In a secular society, we lack unifying forms to express sympathy and consolation for a public person. Sermons, flowers, letters and cards help those in mourning to grieve, but most of us feel inadequate in reaching out to the person who suffers a loss, especially when that person is a public figure. The give and take of political leadership often dehumanizes the man we see daily on stage and in the newspapers and on television screens. The personality and character of leaders are often reduced to interpretation, fragmented motion like a Picasso painting showing abstracted angles of the human face, or eclipsed by disjointed clips with disconnected phrases spouting familiar slogans.

That's a problem when we suddenly learn that one of those leaders confronts great personal loss, a there-but-for-the-grace-of-God-go-I grief. We have to rearrange perceptions to see the whole person, the public servant who carries burdens other than those of state. Observations made in the heat of argument, criticism aimed at an attitude, humor at a gaffe evaporate as we see the whole person of flesh, blood and tears who must carry on despite family tragedy.

When we heard that Vice President Joe Biden had lost his beloved son, Beau, age 46, father of two, former attorney general of Delaware, expected to run for governor, we were struck numb by the enormity of suffering for the loss of a son in the prime of his life. Before us was a father facing a tragedy no man should have to face, the death of a child.

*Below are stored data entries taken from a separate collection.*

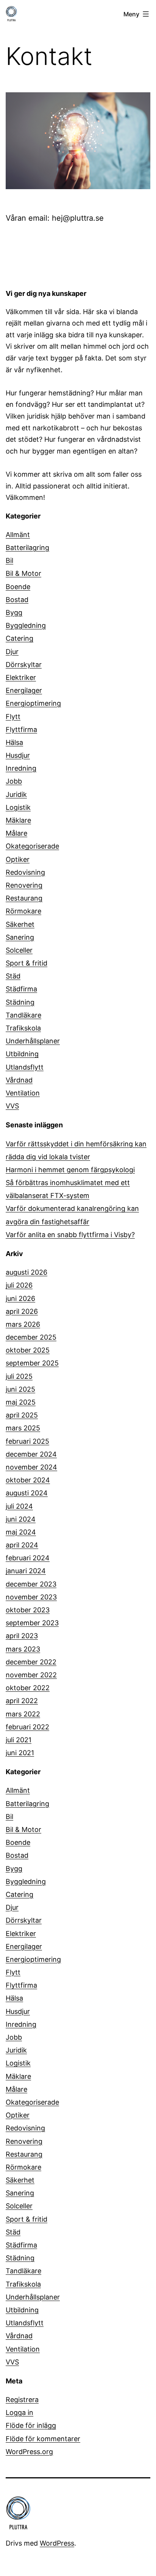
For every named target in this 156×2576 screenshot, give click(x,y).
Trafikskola (23, 1028)
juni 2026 (20, 1298)
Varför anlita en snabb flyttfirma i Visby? (70, 1235)
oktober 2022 (28, 1688)
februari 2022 (27, 1727)
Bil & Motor (23, 573)
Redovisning (25, 872)
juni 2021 (20, 1753)
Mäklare (18, 820)
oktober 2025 (28, 1350)
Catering (19, 638)
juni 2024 (21, 1519)
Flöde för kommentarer (43, 2439)
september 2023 (32, 1623)
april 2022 (22, 1701)
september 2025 (32, 1363)
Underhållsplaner (33, 1041)
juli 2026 (19, 1285)
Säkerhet (20, 924)
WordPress (57, 2543)
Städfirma (21, 989)
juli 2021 (18, 1740)
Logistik (18, 807)
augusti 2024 (27, 1493)
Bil (9, 560)
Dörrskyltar (24, 664)
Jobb (14, 781)
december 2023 (31, 1584)
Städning (20, 1002)
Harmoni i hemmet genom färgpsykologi (70, 1170)
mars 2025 (23, 1428)
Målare (16, 833)
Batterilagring (27, 548)
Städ (13, 976)
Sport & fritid (26, 963)
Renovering (24, 885)
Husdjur (18, 755)
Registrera (22, 2400)
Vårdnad (19, 1080)
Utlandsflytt (25, 1067)
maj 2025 (21, 1402)
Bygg (14, 612)
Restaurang (24, 898)
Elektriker (21, 677)
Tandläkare (23, 1015)
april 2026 (22, 1311)
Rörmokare (23, 911)
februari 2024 (28, 1558)
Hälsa (14, 742)
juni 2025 (20, 1389)
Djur (12, 652)
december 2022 (31, 1662)
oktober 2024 (28, 1480)
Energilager (24, 690)
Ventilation (23, 1093)
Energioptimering (33, 703)
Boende (18, 587)
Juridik (16, 794)
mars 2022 (23, 1714)
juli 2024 (19, 1506)
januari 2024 (26, 1571)
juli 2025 (19, 1376)
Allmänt (18, 535)
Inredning (21, 768)
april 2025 (22, 1415)
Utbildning (22, 1054)
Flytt (13, 717)
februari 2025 (27, 1441)
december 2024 (31, 1454)
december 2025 (31, 1337)
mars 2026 (23, 1324)
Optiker (18, 859)
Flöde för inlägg (31, 2425)
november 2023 (31, 1597)
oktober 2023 (28, 1610)
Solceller (19, 950)
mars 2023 (23, 1649)
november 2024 (31, 1467)
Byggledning (26, 625)
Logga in (19, 2412)
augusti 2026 (26, 1272)
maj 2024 (21, 1532)
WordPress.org (29, 2452)
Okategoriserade (32, 846)
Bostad (17, 600)
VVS (12, 1106)
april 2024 (22, 1545)
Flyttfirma (21, 729)
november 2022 (31, 1675)
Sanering (20, 937)
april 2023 (22, 1636)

Joe Biden was well acquainted with unspeakable tragedy. His wife and infant daughter were killed in an automobile accident just before he was to be sworn in as a first term U.S. senator from Delaware in 1973. We were reminded that he took his oath of office at the hospital bedside of Beau and his brother, who were recovering from injuries after the accident that took their mother and sister.

Now Joe grieves a child again. When he was invited to give the commencement address at Yale not long ago, he was asked to tell his personal story of resiliency and compassion. He did that, without mentioning that Beau lay dying of a tumor in his brain.

The speech is inspiring in its particulars and astonishing for its Irish humor, humor that haunted the father's knowledge of what he knew lay just ahead. How could he survive another death in the family? But he spoke to the graduates as a Christian armed with the consolations of faith.

"With regard to resilience and compassion," he said, "there are countless thousands of people, maybe some in the audience, who've suffered through personal losses similar to mine or much worse, with less support to help them get through it and much less reason to want to go through it." He echoed the words of the poet Edward Hirsch, that mourning the death of his son felt to him like "carrying a bag of cement up a mountain top at night," but who urges everyone to look closely because there are others carrying bags of cement, too.

The core of the good life is about family and "being personal," even in politics. Differences distort politics, he said, and the graduates could question another man's judgment, but never his motives. He told how he had once disagreed with Jesse Helms, a conservative senator from North Carolina, for his approach to disabilities legislation. He had caricatured what seemed to him Mr. Helms' disregard for the disabled. He then learned that the senator and his wife had adopted a young man with braces on both legs. It was a lesson learned. Though the two senators continued to hold profound political differences, they worked together with respect for differences, not motive. The cheap shots ended.

It's not difficult to be compassionate in your lowest moments, he told them, when you have benefited from the compassion of others, "not only from your family, but from your friends and total strangers." From deep in a sympathetic heart, this column is for you, Joe.